O talento empresarial de Berlusconi - evidente em um império que se estende pelas áreas de mídia, publicidade, seguros, alimentação e construção - se tornou prova suficiente para muitos italianos de que ele era apto para governar também o país.

O premiê também é dono de um dos clubes de futebol mais bem sucedidos da Itália, o Milan, e sua empresa de investimentos controla três das maiores redes de TV privadas do país. Como primeiro-ministro, ele tem ainda o poder de nomear os chefes dos três canais públicos da rede RAI.

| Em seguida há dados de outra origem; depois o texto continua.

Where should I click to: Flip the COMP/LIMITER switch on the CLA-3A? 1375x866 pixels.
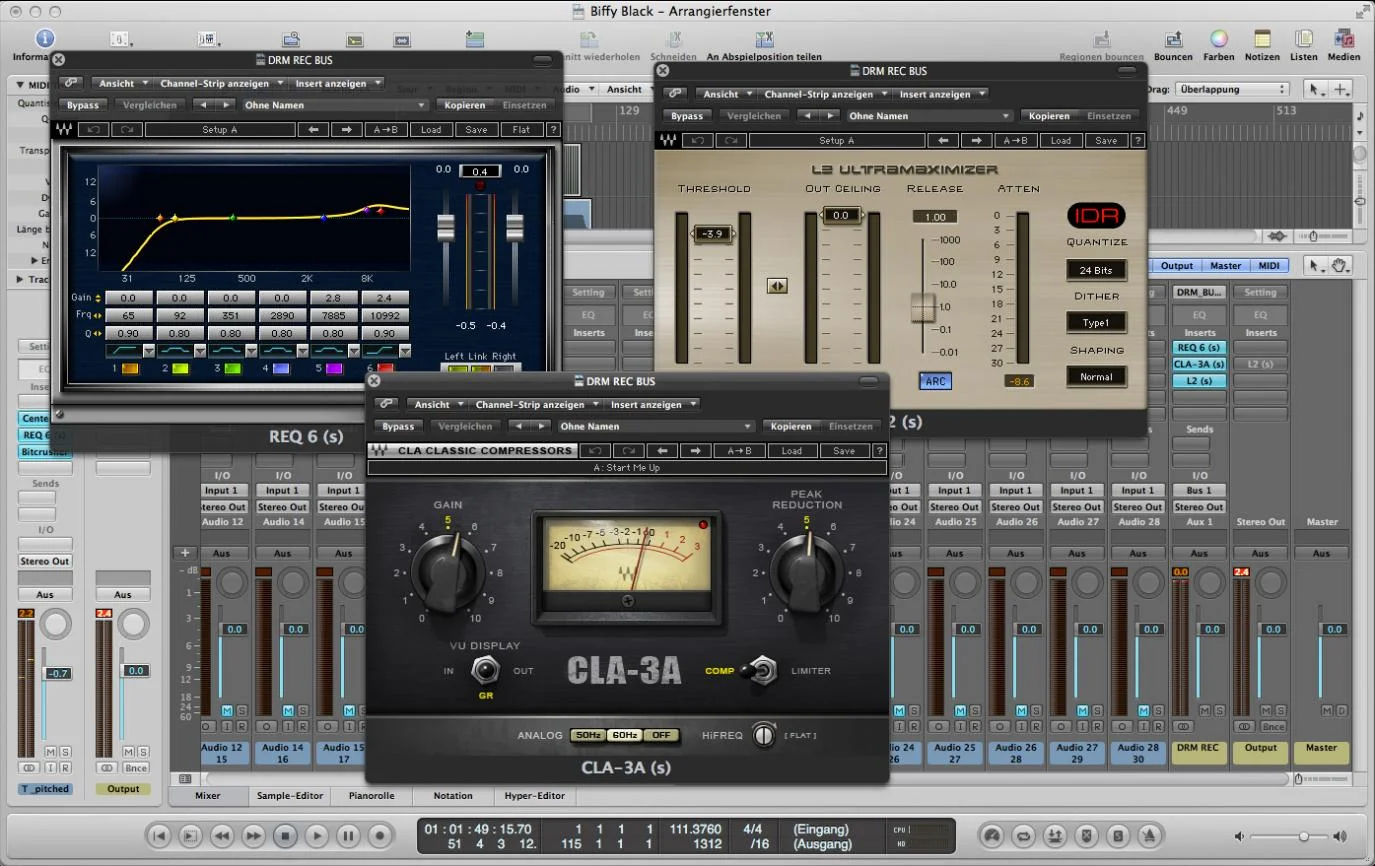[x=763, y=670]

Durante seu governo, Berlusconi conseguiu driblar uma série de escândalos sexuais, políticos e de corrupção, mas o fluxo constante de acusações contra ele fez com que muitos aliados e amigos se afastassem.

Sua segunda mulher, Veronica Lario, pediu divórcio em maio de 2009 e disse a um jornal que ela não poderia ficar com um homem que "se envolve com menores".

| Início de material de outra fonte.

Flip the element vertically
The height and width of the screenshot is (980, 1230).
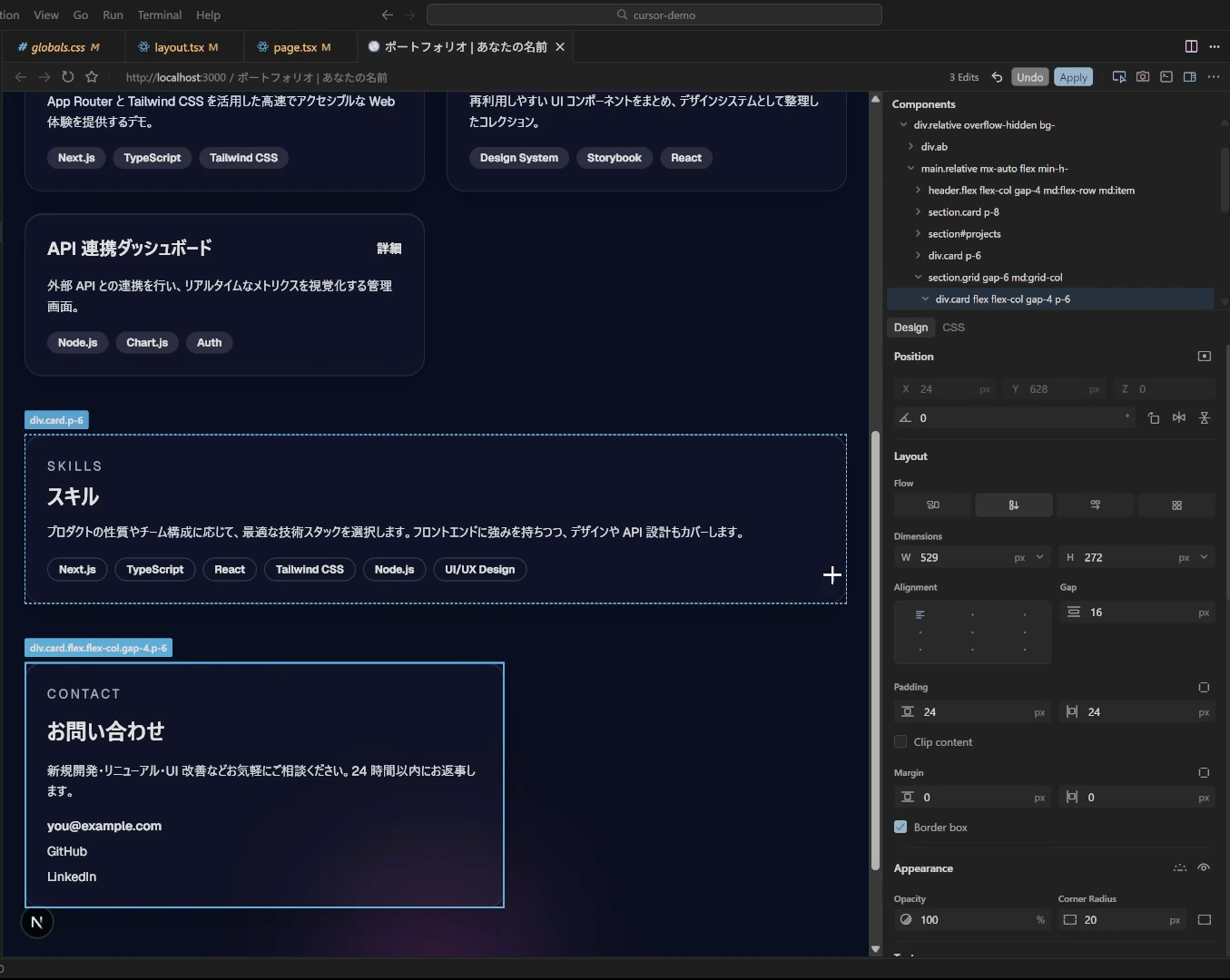1204,418
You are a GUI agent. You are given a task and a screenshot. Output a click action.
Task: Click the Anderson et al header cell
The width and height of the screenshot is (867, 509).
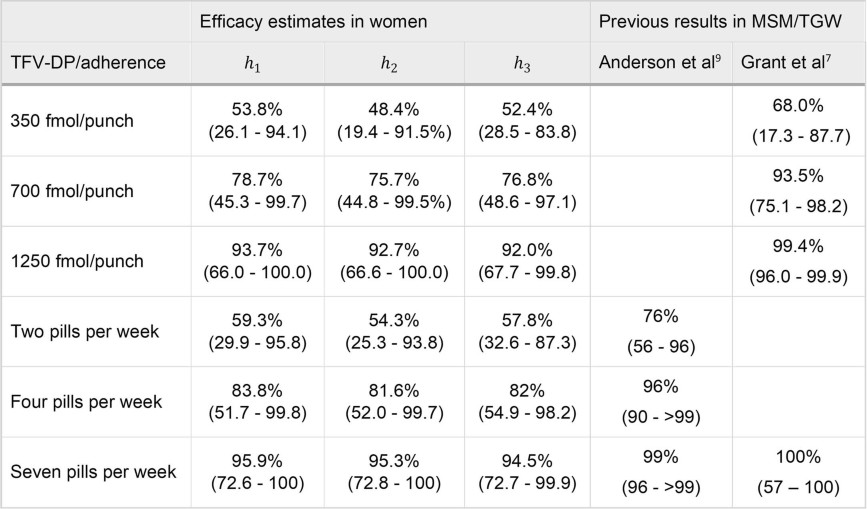tap(660, 64)
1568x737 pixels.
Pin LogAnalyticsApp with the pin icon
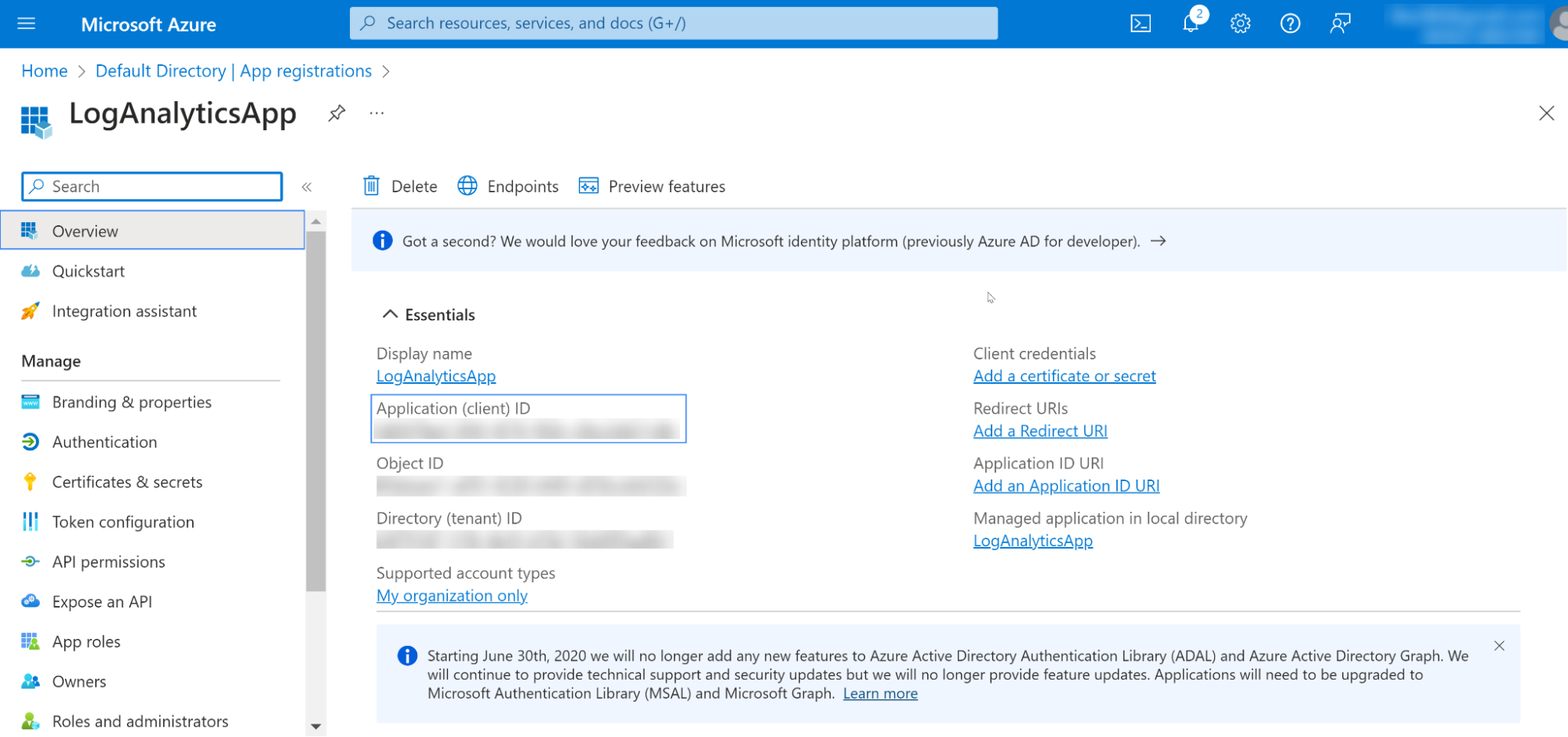(337, 113)
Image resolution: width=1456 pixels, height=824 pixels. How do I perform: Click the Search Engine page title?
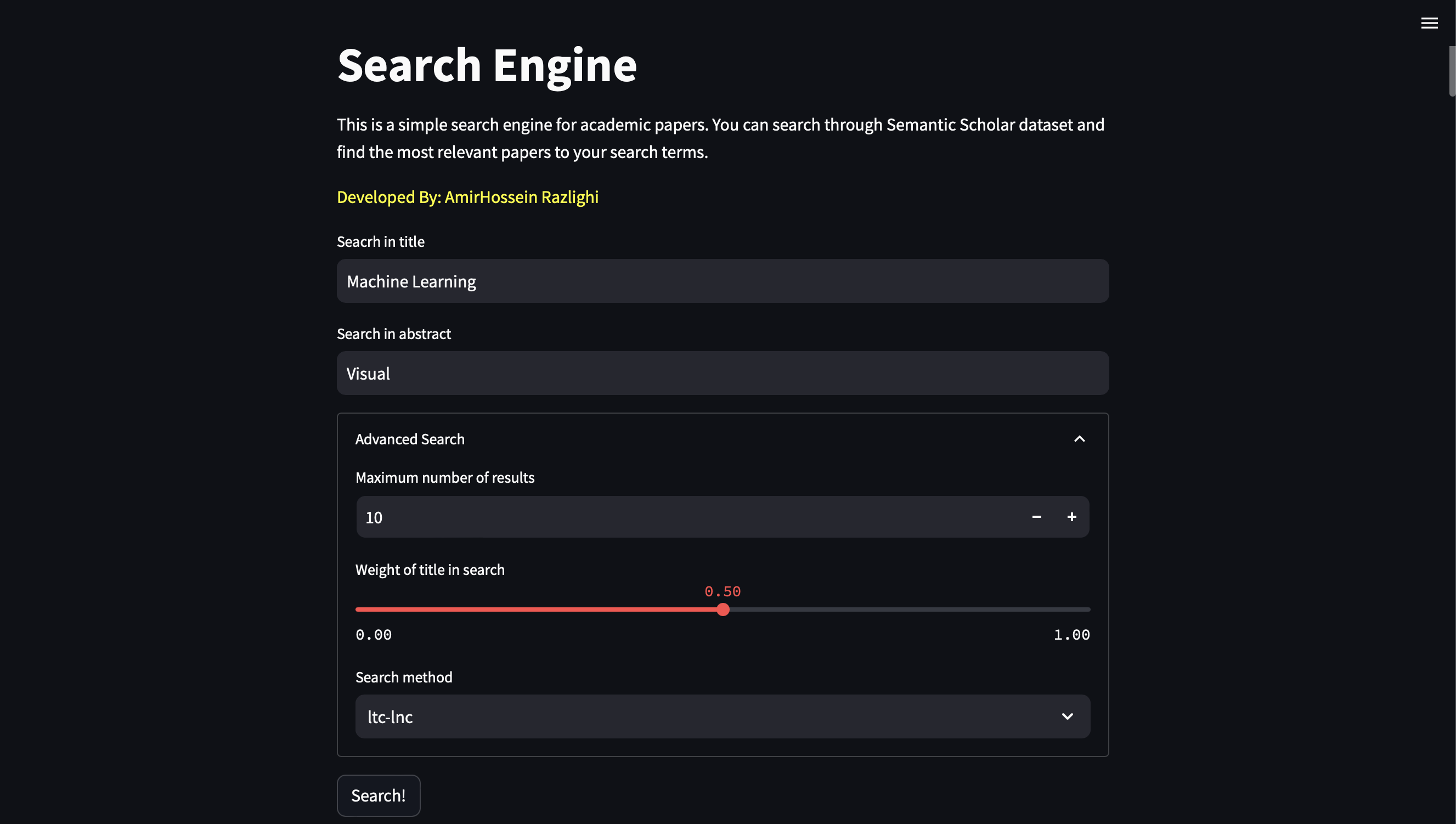(487, 65)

Em novembro de 2010, seu ex-aliado político Gianfranco Fini pediu que ele renunciasse, quando surgiram revelações sobre uma dançarina marroquina adolescente chamada Ruby.

Batalhas legais

Berlusconi, nascido em Milão, sempre afirmou que estava sendo perseguido pelas autoridades da cidade.

Ele foi acusado de desvio de verbas, de fraude fiscal e contábil e de tentativa de subornar um juiz, mas negou ter cometido qualquer crime e nunca foi condenado de forma definitiva.

Vários destes casos foram a julgamento. Em alguns deles, Berlusconi foi absolvido e em outros, foi condenado, mas o veredicto foi derrubado com recursos. Outras vezes, limitações legais fizeram com que os casos fossem abandonados.

Em 2009, o premiê estimou que em 20 anos ele havia comparecido 2,5 mil vezes a cortes, em 106 julgamentos, com um custo legal de 200 milhões de euros (cerca de R$ 450 milhões).

Seu governo aprovou reformas que alteravam a definição legal de fraude, mas parte de uma lei de 2010 que dava a ele e a outros ministros imunidade temporária foi derrubada pela Corte Constitucional da Itália, que deixou a decisão final a cargo dos juízes.

Nascido no dia 29 de setembro de 1936, Silvio Berlusconi começou sua carreira vendendo aspiradores de pó, e trabalhou como cantor em clubes e cruzeiros.